● Sélection:
-=-=-

Ils n’auront guère à choisir qu’entre la propagande et la contrainte, entre la persuasion et la force. Toutes deux présentent, on le sait, des inconvénients graves et des insuffisances notoires.
IV. – Persuasion par la propagande
Qui croit-on gagner, par la persuasion, à la proposition d’une transformation sociale rationnelle ? Ni les indifférents, ni les pessimistes, ni les parasites, ni les blasés, ni les routiniers ne se laisseront enthousiasmer ou convaincre spontanément, et moins encore ceux qui tirent avantage des imperfections du monde de maintenant.

-=-=-

● Données enregistrées:

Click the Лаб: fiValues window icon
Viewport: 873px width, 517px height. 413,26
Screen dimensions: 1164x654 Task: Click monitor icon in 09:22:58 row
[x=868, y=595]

-=-=-

● Consigne d'exercice:
Répondez à ces questions sur la sélection :
1. Que présentent la propagande et la contrainte, selon la première partie ?
2. Quel est le titre de la partie IV ?
3. Qui ne se laissera pas enthousiasmer ou convaincre spontanément ?

● Réponse rédigée:
1. Des inconvénients graves et des insuffisances notoires.
2. « Persuasion par la propagande ».
3. Les indifférents, les pessimistes, les parasites, les blasés et les routiniers, et moins encore ceux qui tirent avantage des imperfections du monde de maintenant.